Wyser-Pratte New Yorker Strippenzieher in Karlsruhe

Eiskalt, aber nicht humorlos trat Milliardär Guy Wyser-Pratte vor die teilweise erbosten IWKA-Aktionäre. Deren Vorstandschef hatte so lange im Schwitzkasten des Finanzjongleurs gehangen, bis er nun entnervt seinen Posten aufgab. Andere Topmanager, die Wyser-Pratte kritisiert hatte, gingen aber nicht in die Knie.

Karlsruhe - Der Hauptdarsteller saß gelassen in einer der vorderen Sitzreihen der Karlsruher Stadthalle und zuckte äußerlich mit keiner Wimper: Guy Wyser-Pratte, Ex-Marine, Milliardär und als knallharter Finanzinvestor bekannt, löste am Freitag einen Paukenschlag aus, noch bevor die turbulente Hauptversammlung beim Maschinen- und Anlagenbauer IWKA  überhaupt begonnen hatte.

Die Kleinaktionäre gaben gerade ihre Mäntel ab, als die Nachricht vom Rücktritt des Vorstandsvorsitzenden Hans Fahr die Runde machte. Entnervt vom monatelangen Nervenkrieg mit dem amerikanischen Großaktionär Wyser-Pratte warf der Unternehmenschef nach neun Jahren überraschend das Handtuch.

Aufsichtsratschef Reinhard Engel und sein Gremiumsmitglied, Ex-Mercedes-Chef Jürgen Hubbert, wollten spontan ebenfalls zurücktreten - doch die Aufsichtsratskollegen lehnten ab, um nicht vollständig vor Wyser-Pratte in die Knie zu gehen.

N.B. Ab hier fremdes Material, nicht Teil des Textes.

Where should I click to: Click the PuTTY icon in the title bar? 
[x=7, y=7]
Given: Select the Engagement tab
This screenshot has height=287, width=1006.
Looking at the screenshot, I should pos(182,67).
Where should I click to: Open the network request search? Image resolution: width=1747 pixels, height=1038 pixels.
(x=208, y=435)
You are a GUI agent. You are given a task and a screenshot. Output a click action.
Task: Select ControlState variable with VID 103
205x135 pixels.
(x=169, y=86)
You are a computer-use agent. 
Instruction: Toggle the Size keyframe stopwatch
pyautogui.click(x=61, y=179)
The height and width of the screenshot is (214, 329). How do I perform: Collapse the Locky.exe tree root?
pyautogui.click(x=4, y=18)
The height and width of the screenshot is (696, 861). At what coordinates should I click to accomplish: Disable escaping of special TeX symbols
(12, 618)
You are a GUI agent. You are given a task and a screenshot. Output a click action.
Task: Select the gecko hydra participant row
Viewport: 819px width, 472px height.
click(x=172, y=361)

Der Angreifer selbst lobte Fahr, der zur HV nicht mehr erschien, mit einer Portion Zynismus: "Ich wünsche Ihnen für Ihre berufliche Zukunft alles Gute."

Parallele zum Fall Seifert

Damit ist es ausländischen Finanzinvestoren innerhalb weniger Wochen zum zweiten Mal gelungen, den Vorstandschef eines namhaften deutschen Unternehmens zu stürzen. Einige von SPD-Chef Franz Müntefering zuvor als "Heuschrecken" bezeichnete Hedge-Fonds aus England und den USA hatten Anfang Mai den Rücktritt des Chefs der Deutschen Börse , Werner Seifert, erzwungen.

Bei IWKA lagen der Vorstand und der streitbare Wyser-Pratte seit langem im Clinch. Der Amerikaner fordert eine stärkere Konzentration des Konzerns, der 2,35 Milliarden Euro Umsatz erzielt, auf die mit 400 Millionen Euro vergleichsweise kleine Robotertechnik. Das Management sei unfähig und habe die versprochenen Gewinnziele verfehlt.

Wyser-Pratte: Wir sind keine Raider

Wyser-Pratte: Wir sind keine Raider

Eine komplette Zerschlagung oder Übernahme der IWKA strebe er aber nicht an, sagte Wyser-Pratte: "Wir sind keine Raider (Firmenjäger)." Er gilt in Nordamerika und Europa als äußerst cleverer Finanzjongleur: In Deutschland investierte er in Mannesmann, Rheinmetall , Babcock Borsig  oder Mobilcom  - und stieg später meist mit Gewinn wieder aus.

Vorstand und Aufsichtsrat der IWKA reagierten auf die in Interviews gestreuten Vorwürfe gereizt: Die Strategie mit drei Geschäftsbereichen (Roboter, Auto- und Verpackungstechnik) sei richtig, die Vorwürfe von Wyser-Pratte an den Haaren herbeigezogen und unredlich. Eine Klage gegen den eigenen Großaktionär sei nicht ausgeschlossen, sagte Engel. Der Amerikaner konterte amüsiert am Rednerpult: "Sie wissen, so leicht fürchte ich mich nicht."

"Schnelle Mark machen"

Auch Aktionärsschützer griffen Wyser-Pratte scharf an: "Ich habe den Eindruck, sie wollen nur die schnelle Mark machen", sagte ein Sprecher der Deutschen Schutzvereinigung für Wertpapierbesitz (DSW).

IWKA sei ein solider Konzern mit 13.200 Beschäftigten und einer stattlichen Kapitalrendite von 15 Prozent. "Wir spielen hier nicht Monopoly. Es geht nicht um die Schlossallee, sondern um das Unternehmen, die Aktionäre und die Mitarbeiter."

Wyser-Pratte attackiere ständig das Management, schade dem IWKA-Ruf und habe selbst nur "nebulöse" Strategien im Angebot. Ein erboster Kleinaktionär gab dem mächtigen Strippenzieher aus New York noch den Anlagetipp: "Wenn sie Zocken wollen, gehen sie ins Kasino nach Baden-Baden."